Figure 1: An overview of SC-MCTS $^*$ . We employ a novel reward model based on the principle of contrastive decoding to guide MCTS Reasoning on Blocksworld multi-step reasoning dataset.

Methodology

The core of SC-MCTS* lies in its innovative reward modeling, UCT strategy refinement, and backpropagation enhancements.

Multi-Reward Design: SC-MCTS* introduces three reward models—contrastive JS divergence, loglikelihood, and self-evaluation—to guide MCTS reasoning. Each model is statistically normalized based on empirical distributions for effective online reward combination, enhancing interpretability and performance.
Node Selection Strategy: The exploration constant in UCT (Upper Confidence Bound applied on Trees) is crucial for optimal node selection. By refining this constant and conducting thorough quantitative experiments, SC-MCTS* ensures the exploration term effectively contributes to improved reasoning outcomes.
Backpropagation Refinement: The backpropagation component allows SC-MCTS* to capture smoothly progressing paths, favoring pathways nearing goal achievement for improved value propagation.

Experiments

The effectiveness of SC-MCTS* was demonstrated using the Blocksworld dataset, comparing it with existing methods such as RAP-MCTS and Chain of Thought (CoT) with several LLM configurations (Llama-3.1-70B, GPT-4o, etc.).

In terms of accuracy across reasoning steps, SC-MCTS* consistently outperformed RAP-MCTS and CoT methods, notably in both easy and hard reasoning modes.

Figure 2: Accuracy comparison of various models and reasoning methods on the Blocksworld multi-step reasoning dataset across increasing reasoning steps.

In terms of speed, SC-MCTS* achieved an average speed improvement of 51.9% per node using speculative decoding, demonstrating superior computational efficiency.

Figure 3: Speedup comparison of different model combinations. For speculative decoding, we use Llama-3.2-1B and Llama-3.1.8B as amateur models with Llama-3.1-70B and Llama-3.1-405B as expert models, based on average node-level reasoning speed in MCTS for Blocksworld multi-step reasoning dataset.

Implications and Future Work

SC-MCTS* not only advances the performance for complex reasoning tasks in LLMs but also demonstrates a pathway to more interpretable and efficient AI reasoning systems. The insights gained from the reward model design and UCT strategy refinement illustrate possibilities for broader applications and adaptations in reasoning-centric AI models.

Future research could focus on refining step-splitting methods for generalization across various reasoning tasks without domain-specific dependencies.
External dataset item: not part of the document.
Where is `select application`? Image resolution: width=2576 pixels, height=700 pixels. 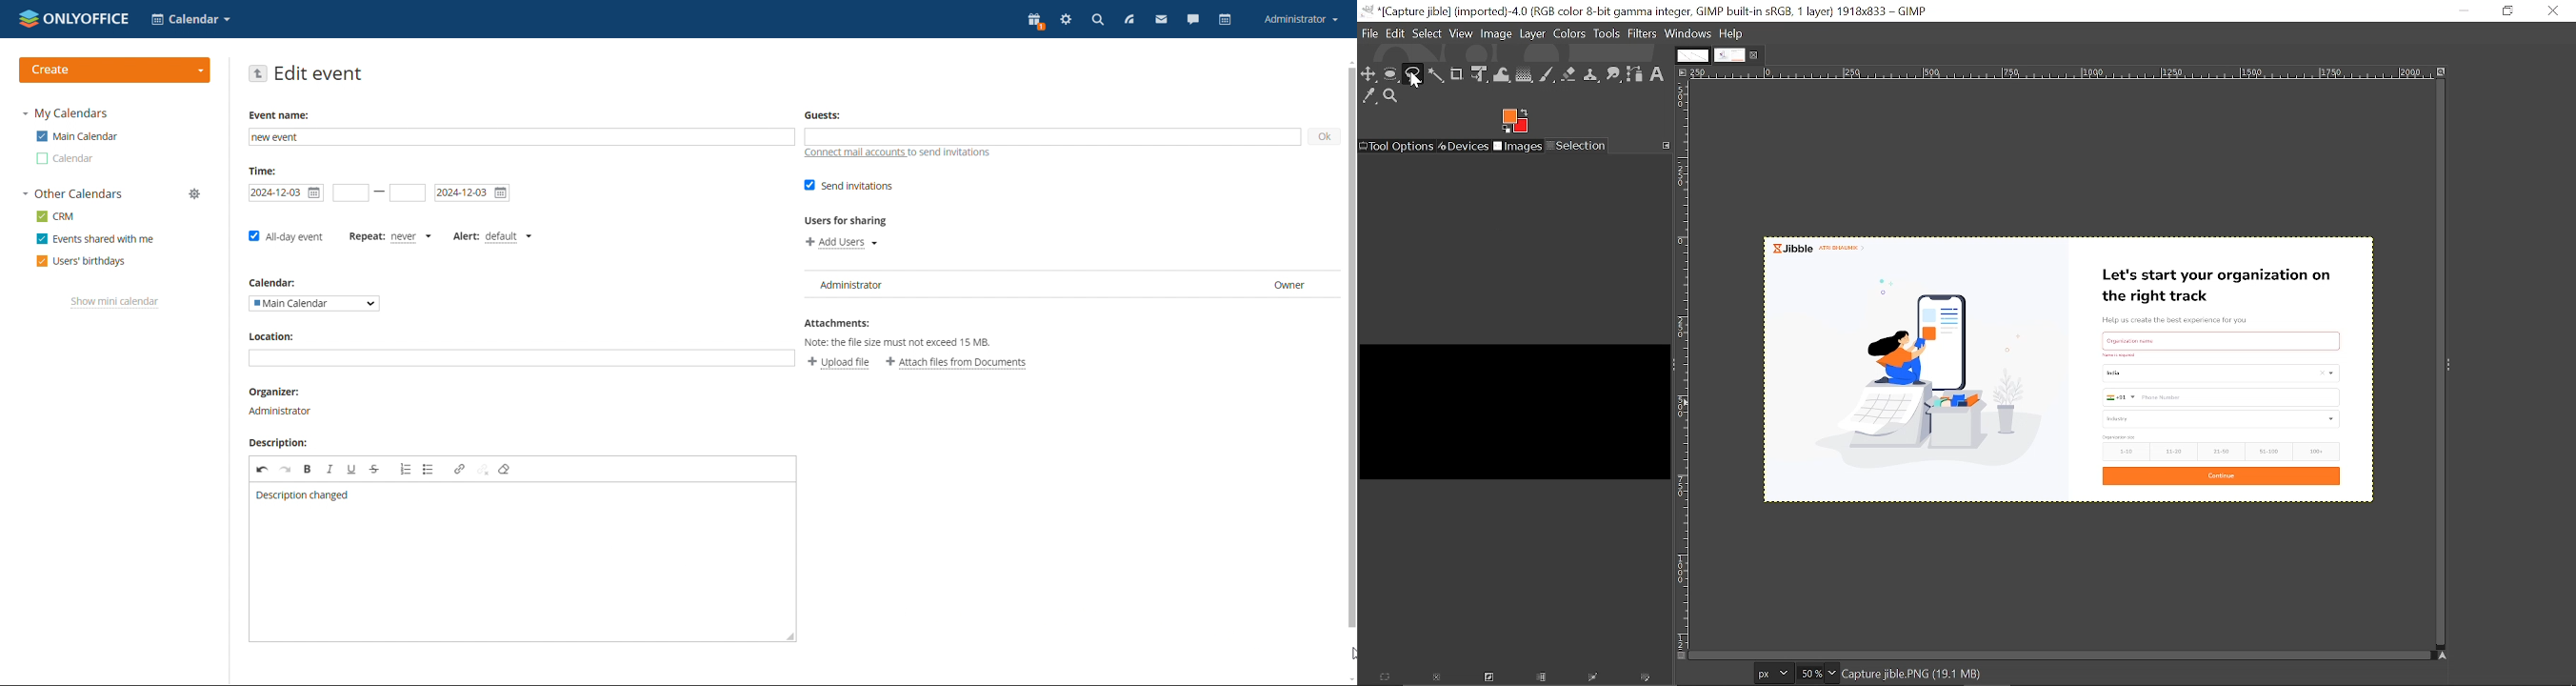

Other potential directions include integrating additional metrics-based reward models to further enhance accuracy and interpretability.

Conclusion

SC-MCTS* represents a substantial improvement over existing reasoning systems for LLMs, offering increased accuracy, speed, and interpretability without the need for complex learning processes or excessive computational resources. The paper's methodology and results highlight the potential for scalable, efficient, and interpretable approaches in AI-based reasoning frameworks.